Keduanya mengganggu penalaran kognitif manusia. Apalagi informasi di media sosial sensitif terhadap bias individu, memihak, dan tidak komprehensif.
Pemerintah, seperti dalam artikel, dapat memanfaatkan fungsi sebut dan tagar pada media sosial untuk menyampaikan informasi dengan tepat dan cepat. Caranya mengunggah dan menjawab pertanyaan warga. Lewat cara ini pula akan banyak interaksi sehingga warga lebih terlibat.
Selama ini pemerintah cenderung menganggap media sosial sebagai pelengkap ketimbang sumber untuk interaksi lebih luas.

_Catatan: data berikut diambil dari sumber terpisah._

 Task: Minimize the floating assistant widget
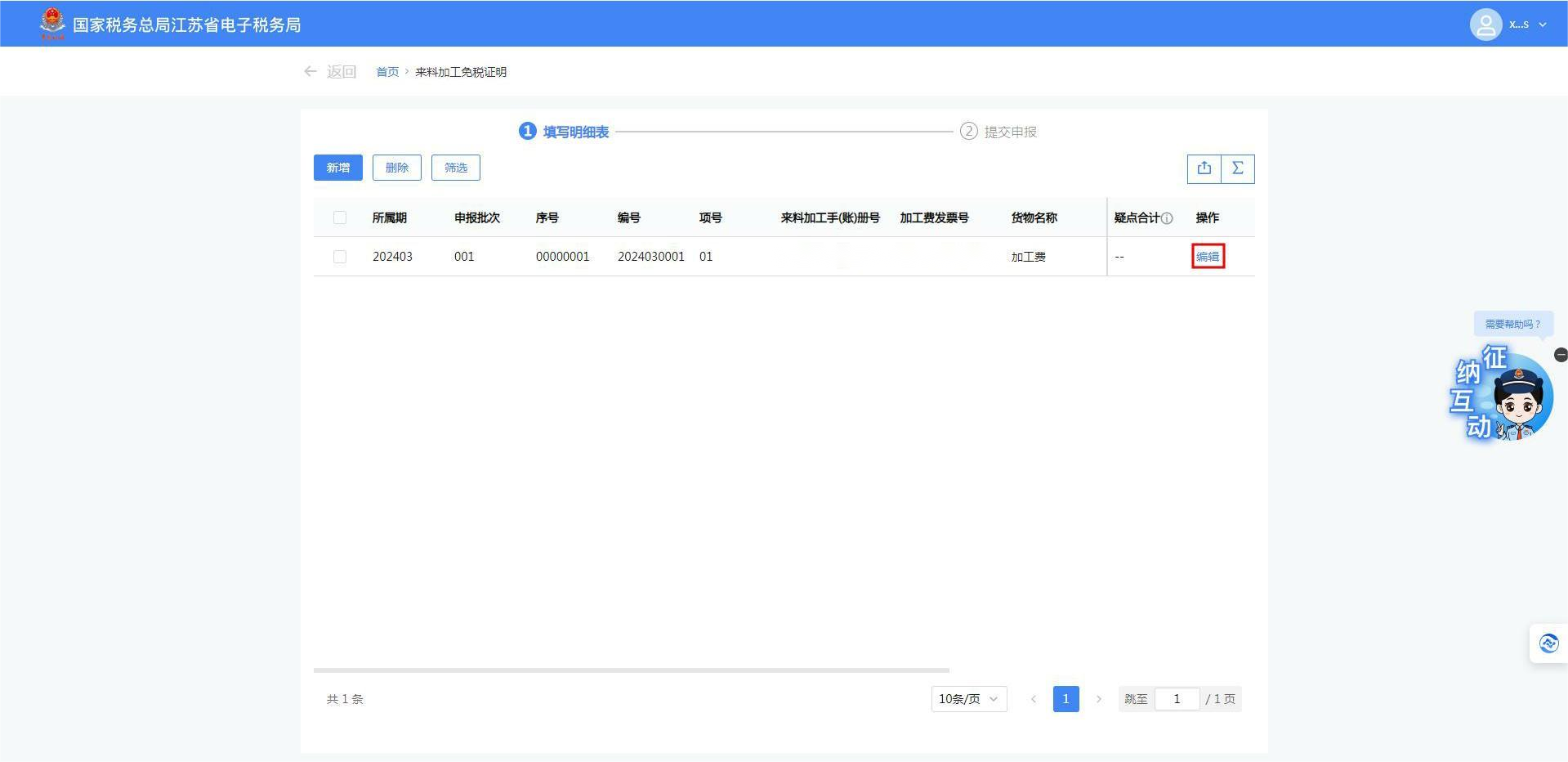1560,355
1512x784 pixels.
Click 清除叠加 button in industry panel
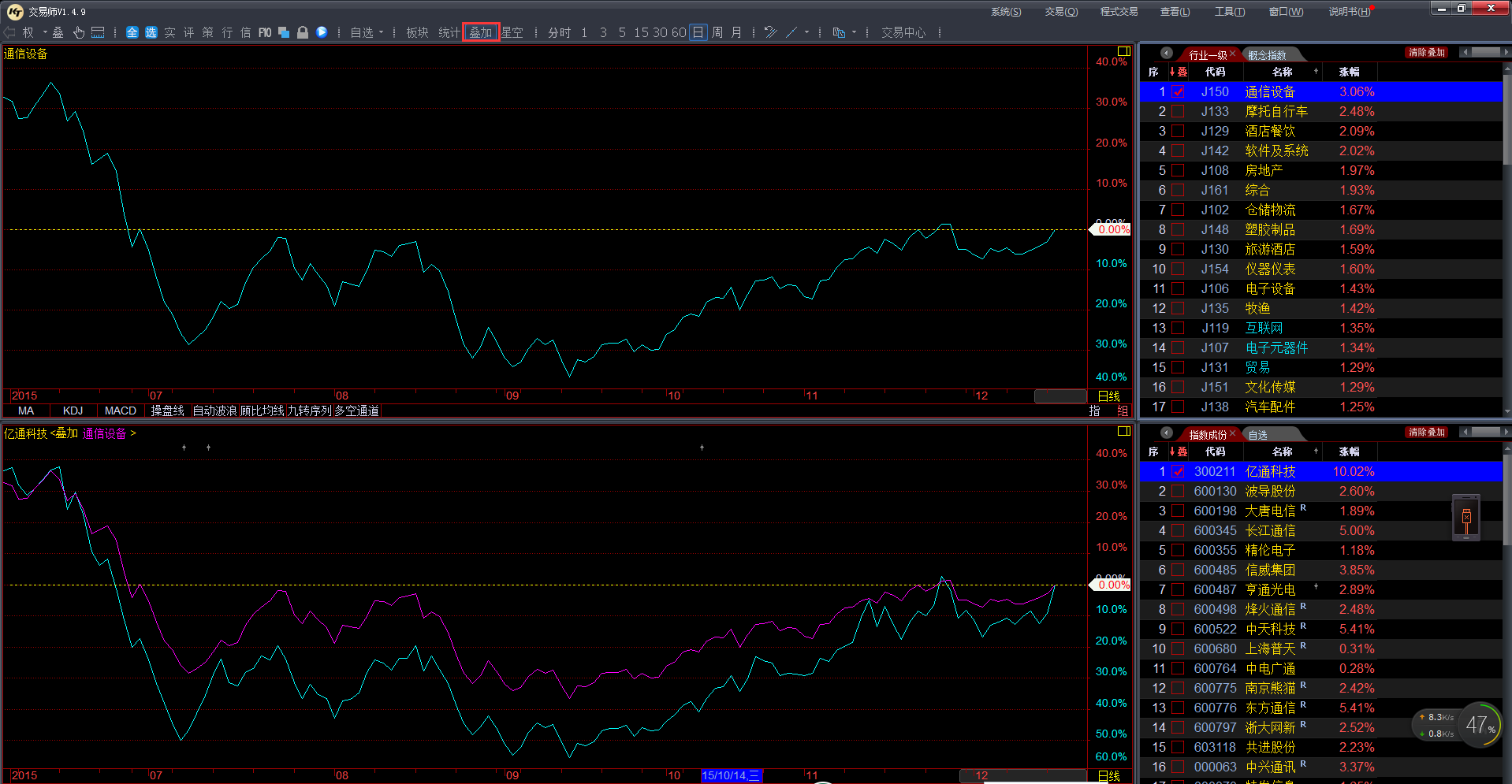pos(1426,53)
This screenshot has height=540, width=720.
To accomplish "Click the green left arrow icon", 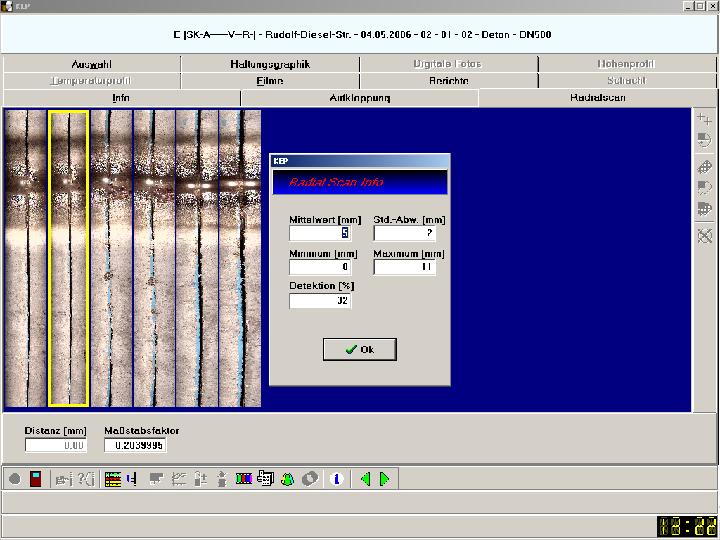I will pyautogui.click(x=365, y=479).
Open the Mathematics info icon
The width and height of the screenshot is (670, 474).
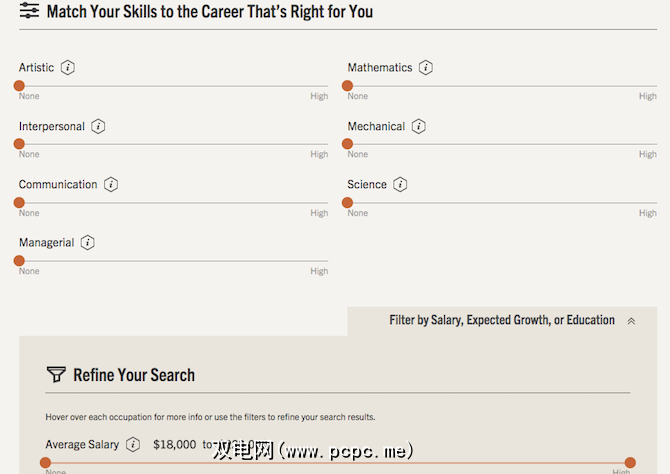426,68
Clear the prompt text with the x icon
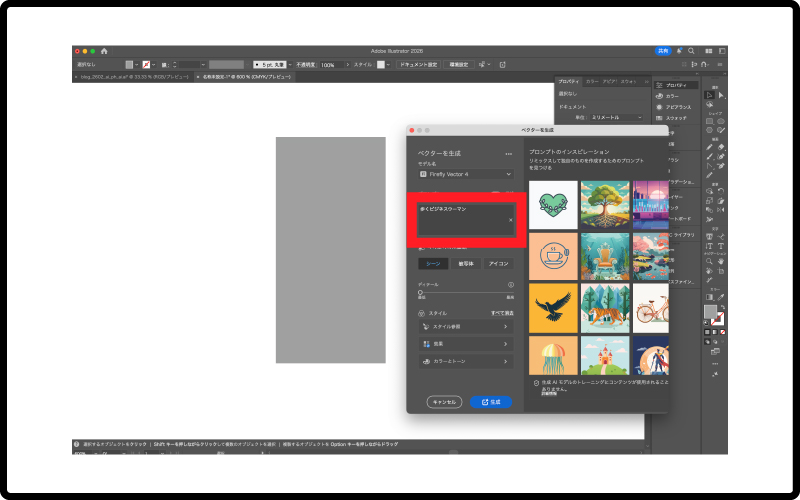This screenshot has height=500, width=800. pyautogui.click(x=510, y=220)
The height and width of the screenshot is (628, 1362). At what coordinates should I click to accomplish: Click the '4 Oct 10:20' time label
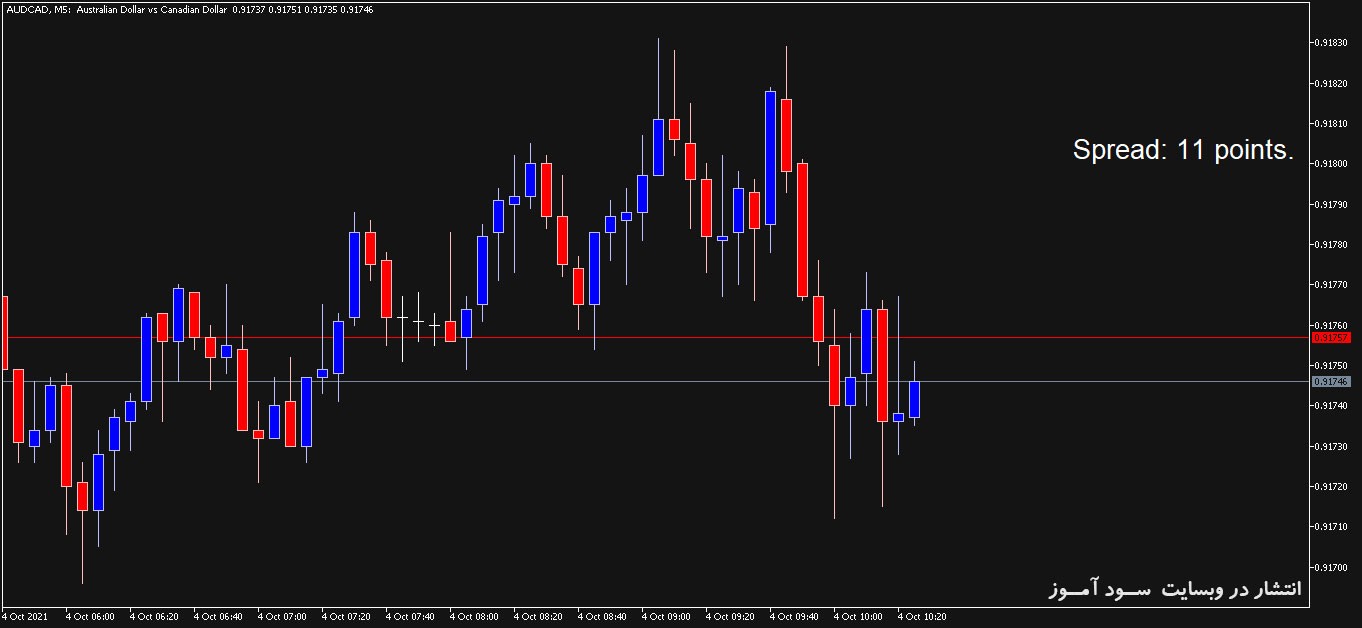click(922, 617)
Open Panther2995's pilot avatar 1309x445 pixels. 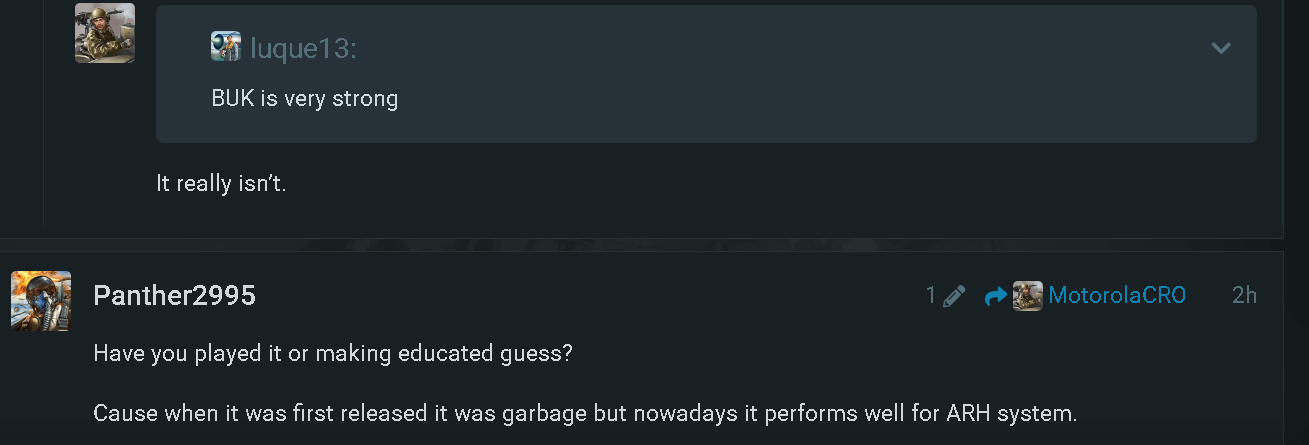pyautogui.click(x=41, y=300)
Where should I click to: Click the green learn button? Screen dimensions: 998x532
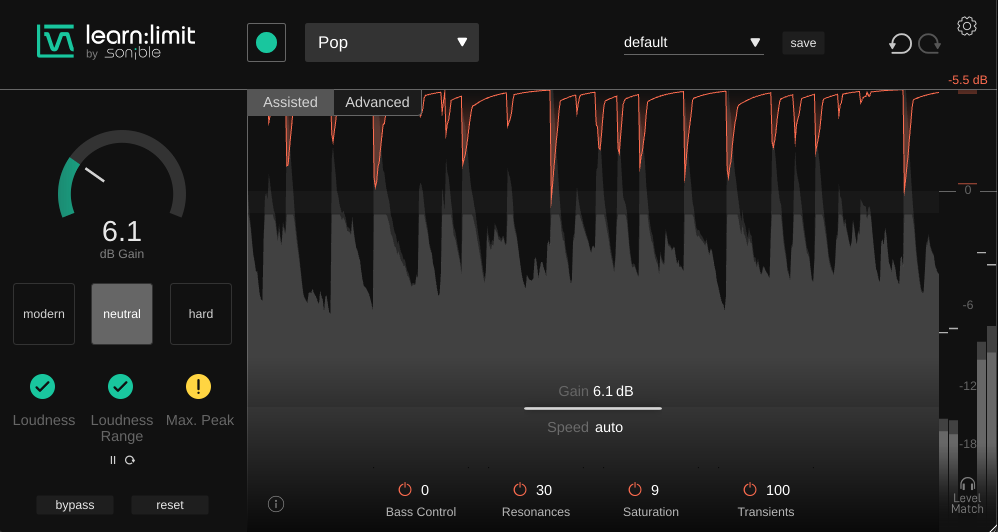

Misalnya, pemerintah menggunakan laman resmi untuk merilis peringatan dan informasi panduan, tetapi hanya sedikit yang menggunakan pendekatan partisipatif untuk mempromosikan kerja sama dan komunikasi.
Sebelumnya pejabat di Inggris menggunakan sebutan dan tagar untuk berkomunikasi dengan warga guna menjelaskan rumor dan mengidentifikasi pelaku selama kerusuhan 2011. Instansi pemerintah di Indonesia pernah melakukannya. Mereka menggunakan Twitter untuk peringatan dini tsunami. Hal serupa terjadi di Amerika Serikat, pejabat menggunakan Twitter selama krisis Badai Sandy tahun 2012 untuk melibatkan orang dalam pembuatan layanan publik.
Kesenjangan informasi mengenai pandemi harus segera diatasi. Dengan cara ini, penanganan pandemi diharapkan menjadi lebih baik.